Consider the parametric family of normal distributions. It forms a two-dimensional statistical manifold. While there are many ways that we can parametrize the family of normal distributions, one canonical choice is to choose as coordinates the mean $\mu$ and the variance $\sigma^2$.

Statistical Manifold and Normal Distributions

In the image above, we have on the left a coordinate chart with two colored dots corresponding to two different normal distributions with differing values for their mean and variance. On the right, we plotted the probability density functions for each of the distributions on the same set of coordinate axes. If you imagine extending our coordinate chart to the entire half-plane ($- \infty < \mu < \infty$;$0 < \sigma^2 < \infty$), we would be able to represent every (non-degenerate) normal distribution on the statistical manifold.

While we can use the Euclidean half-plane as the coordinate chart of our statistical manifolds of normal distributions, the two spaces are not “strongly” isomorphic. In mathematics, there are different notions of isomorphic—with some notions being stronger than others. For example, the real numbers $\mathbb{R}$ and the complex numbers $\mathbb{C}$ are isomorphic as sets (they both have the cardinality of the continuum), but they aren’t isomorphic algebraicly or topologically. Here, we have that our statistical manifold is isomorphic to the Euclidean half-plane both as a set and as a topological space, but not geometrically. The statistical manifold of normal distributions differs from the Euclidean half-plane in terms of distances between points, the angles at which curves intersect, and the intrinsic “curvature” of the space.

Indeed, this is the whole point of why we study manifolds in the first place: Manifolds are locally Euclidean spaces. Similar to how a circle locally looks like a line and a sphere locally looks like a plane, while the global structure of the manifold can be rich, in the neighbourhood of a given point, it looks an $n$-dimensional Euclidean space.
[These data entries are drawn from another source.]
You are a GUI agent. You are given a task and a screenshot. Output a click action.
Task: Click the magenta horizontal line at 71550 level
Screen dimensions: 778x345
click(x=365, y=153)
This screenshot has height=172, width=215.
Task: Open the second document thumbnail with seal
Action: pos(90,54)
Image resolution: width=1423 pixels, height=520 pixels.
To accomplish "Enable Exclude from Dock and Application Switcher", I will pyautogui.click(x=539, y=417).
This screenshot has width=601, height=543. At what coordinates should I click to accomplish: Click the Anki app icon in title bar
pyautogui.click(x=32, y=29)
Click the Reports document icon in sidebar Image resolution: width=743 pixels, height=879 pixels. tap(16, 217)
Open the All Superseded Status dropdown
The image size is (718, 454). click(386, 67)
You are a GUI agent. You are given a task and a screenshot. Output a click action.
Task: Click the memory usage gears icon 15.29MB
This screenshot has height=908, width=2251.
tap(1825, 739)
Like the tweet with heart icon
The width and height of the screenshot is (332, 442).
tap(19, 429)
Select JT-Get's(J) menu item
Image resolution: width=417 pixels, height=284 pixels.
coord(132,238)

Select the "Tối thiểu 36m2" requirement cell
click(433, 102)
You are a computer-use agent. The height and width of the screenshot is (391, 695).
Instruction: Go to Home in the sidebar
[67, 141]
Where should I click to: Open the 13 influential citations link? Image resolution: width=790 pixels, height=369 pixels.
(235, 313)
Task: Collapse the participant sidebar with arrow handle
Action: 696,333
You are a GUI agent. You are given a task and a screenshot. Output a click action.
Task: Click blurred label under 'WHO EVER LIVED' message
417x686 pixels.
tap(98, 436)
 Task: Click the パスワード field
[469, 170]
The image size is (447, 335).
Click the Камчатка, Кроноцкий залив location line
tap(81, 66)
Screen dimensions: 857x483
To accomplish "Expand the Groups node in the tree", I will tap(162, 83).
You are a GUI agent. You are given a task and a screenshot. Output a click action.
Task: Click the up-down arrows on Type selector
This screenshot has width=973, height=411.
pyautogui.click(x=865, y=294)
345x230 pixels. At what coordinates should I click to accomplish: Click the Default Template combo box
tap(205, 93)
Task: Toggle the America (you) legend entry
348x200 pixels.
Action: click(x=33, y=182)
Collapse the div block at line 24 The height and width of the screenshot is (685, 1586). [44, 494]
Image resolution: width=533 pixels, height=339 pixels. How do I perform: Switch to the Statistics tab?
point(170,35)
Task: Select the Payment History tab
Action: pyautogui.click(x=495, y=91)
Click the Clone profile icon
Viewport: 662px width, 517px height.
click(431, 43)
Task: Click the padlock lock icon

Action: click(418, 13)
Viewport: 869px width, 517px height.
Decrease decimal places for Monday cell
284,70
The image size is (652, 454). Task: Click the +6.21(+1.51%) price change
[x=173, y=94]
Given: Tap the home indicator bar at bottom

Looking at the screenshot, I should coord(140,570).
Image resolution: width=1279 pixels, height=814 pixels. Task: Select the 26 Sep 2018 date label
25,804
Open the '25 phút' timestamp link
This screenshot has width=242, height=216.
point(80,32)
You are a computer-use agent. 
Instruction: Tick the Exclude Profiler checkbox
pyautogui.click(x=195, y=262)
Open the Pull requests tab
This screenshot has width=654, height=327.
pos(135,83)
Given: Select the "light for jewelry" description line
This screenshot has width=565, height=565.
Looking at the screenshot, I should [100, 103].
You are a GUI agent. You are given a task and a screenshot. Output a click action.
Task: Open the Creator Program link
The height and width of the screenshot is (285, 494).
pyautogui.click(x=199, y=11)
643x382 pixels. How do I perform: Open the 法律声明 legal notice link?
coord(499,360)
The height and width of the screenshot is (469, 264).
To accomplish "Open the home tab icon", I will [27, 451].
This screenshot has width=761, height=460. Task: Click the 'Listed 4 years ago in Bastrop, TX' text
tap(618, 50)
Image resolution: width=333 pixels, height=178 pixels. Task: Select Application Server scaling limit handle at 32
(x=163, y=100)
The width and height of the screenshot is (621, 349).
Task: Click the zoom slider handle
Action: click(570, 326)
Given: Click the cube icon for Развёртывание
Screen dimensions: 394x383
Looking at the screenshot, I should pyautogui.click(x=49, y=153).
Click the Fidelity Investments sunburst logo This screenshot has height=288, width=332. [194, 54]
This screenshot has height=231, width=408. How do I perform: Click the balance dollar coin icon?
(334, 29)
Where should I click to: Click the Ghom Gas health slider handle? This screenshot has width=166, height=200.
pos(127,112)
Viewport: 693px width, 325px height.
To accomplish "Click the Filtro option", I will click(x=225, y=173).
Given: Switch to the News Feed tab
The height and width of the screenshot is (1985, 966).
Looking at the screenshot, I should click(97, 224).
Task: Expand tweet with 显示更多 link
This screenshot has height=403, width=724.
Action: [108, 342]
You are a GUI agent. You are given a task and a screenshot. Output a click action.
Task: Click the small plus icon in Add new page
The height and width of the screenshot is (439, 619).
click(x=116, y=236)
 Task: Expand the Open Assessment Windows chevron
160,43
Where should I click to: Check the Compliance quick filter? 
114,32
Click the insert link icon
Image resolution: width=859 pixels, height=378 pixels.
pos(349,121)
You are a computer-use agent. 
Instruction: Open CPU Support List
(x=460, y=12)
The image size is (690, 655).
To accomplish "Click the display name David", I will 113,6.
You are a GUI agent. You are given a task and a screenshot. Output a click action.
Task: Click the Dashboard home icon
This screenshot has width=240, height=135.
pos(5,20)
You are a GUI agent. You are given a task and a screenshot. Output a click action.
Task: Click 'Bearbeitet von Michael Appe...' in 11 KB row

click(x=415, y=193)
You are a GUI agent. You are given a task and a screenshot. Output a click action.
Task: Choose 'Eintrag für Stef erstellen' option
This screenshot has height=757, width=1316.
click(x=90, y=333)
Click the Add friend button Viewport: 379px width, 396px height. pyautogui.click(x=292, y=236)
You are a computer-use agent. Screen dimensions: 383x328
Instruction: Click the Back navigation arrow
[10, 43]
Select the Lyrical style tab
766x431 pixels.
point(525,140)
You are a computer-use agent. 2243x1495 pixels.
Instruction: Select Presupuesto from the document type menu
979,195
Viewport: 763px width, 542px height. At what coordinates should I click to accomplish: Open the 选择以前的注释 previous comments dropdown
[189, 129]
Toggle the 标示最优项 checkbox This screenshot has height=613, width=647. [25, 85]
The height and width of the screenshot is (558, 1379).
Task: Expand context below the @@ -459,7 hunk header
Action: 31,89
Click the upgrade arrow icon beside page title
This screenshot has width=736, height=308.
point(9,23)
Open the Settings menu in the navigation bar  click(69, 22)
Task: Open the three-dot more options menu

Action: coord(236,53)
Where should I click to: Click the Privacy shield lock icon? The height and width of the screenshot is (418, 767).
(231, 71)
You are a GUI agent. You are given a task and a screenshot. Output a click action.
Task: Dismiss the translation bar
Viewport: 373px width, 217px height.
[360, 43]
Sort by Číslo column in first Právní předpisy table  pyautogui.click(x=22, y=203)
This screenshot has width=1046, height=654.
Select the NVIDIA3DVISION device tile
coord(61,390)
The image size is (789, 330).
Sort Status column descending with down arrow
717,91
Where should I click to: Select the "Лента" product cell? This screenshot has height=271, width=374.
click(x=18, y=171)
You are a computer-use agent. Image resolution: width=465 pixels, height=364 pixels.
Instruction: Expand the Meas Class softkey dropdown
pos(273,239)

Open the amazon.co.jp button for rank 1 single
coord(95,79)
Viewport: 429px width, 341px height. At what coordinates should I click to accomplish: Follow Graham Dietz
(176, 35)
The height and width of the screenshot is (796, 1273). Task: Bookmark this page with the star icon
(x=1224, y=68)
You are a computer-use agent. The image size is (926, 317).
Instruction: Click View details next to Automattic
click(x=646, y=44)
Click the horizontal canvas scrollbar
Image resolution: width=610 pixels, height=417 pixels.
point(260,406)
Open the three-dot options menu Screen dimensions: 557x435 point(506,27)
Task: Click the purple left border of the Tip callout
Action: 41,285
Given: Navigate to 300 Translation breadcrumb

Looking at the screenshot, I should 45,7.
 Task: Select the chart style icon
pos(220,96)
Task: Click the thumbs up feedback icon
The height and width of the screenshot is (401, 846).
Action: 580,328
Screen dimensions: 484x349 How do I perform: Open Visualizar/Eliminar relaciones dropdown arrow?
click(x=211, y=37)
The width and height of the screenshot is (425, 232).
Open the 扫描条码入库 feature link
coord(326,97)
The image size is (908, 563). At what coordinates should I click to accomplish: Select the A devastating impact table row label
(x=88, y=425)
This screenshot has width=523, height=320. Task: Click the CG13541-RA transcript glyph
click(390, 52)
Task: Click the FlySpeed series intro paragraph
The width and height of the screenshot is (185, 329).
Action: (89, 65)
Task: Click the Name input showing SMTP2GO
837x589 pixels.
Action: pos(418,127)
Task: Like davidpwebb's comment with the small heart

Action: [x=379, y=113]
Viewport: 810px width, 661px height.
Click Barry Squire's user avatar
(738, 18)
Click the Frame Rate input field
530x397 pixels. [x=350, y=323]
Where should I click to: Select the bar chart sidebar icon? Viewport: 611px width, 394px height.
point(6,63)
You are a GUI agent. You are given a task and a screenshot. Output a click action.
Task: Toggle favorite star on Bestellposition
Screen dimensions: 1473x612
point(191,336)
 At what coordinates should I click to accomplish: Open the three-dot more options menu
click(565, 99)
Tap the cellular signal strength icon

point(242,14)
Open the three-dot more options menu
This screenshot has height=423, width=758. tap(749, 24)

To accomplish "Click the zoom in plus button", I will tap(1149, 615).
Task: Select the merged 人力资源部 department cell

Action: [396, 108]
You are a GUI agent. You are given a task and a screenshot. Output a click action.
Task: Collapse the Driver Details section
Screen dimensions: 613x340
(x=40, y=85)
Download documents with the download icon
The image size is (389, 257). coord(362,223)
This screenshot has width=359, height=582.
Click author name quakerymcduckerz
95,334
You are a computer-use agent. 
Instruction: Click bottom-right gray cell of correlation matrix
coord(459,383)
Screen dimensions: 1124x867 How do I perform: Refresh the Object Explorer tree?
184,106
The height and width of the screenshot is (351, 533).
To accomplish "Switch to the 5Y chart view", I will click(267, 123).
The father of Information Geometry is Japanese mathematician Shun-ichi Amari. He first started working on Information Geometry in the late 1960s, and really started developing the foundations of the field in earnest in the 70s. While Amari is certainly the most important figure in the field, the roots of Information Geometry are older, going all the way back to the work of C.R. Rao who noticed that the Fisher Information could be interpreted as a Riemannian metric.

The core insight of Information Geometry is that while parametric families admit many different parameterizations, the relationship between the various probability distributions in the family should be independent of the specific parametrization that is chosen. Information geometers work to develop tools to elucidate that fundamental structure of the space.

While Information Geometry is interesting, it’s niche and hasn’t been as successful as a research program as its proponents in the 70s would have hoped. Why Information Geometry “failed” is an interesting question that I am looking to understand better.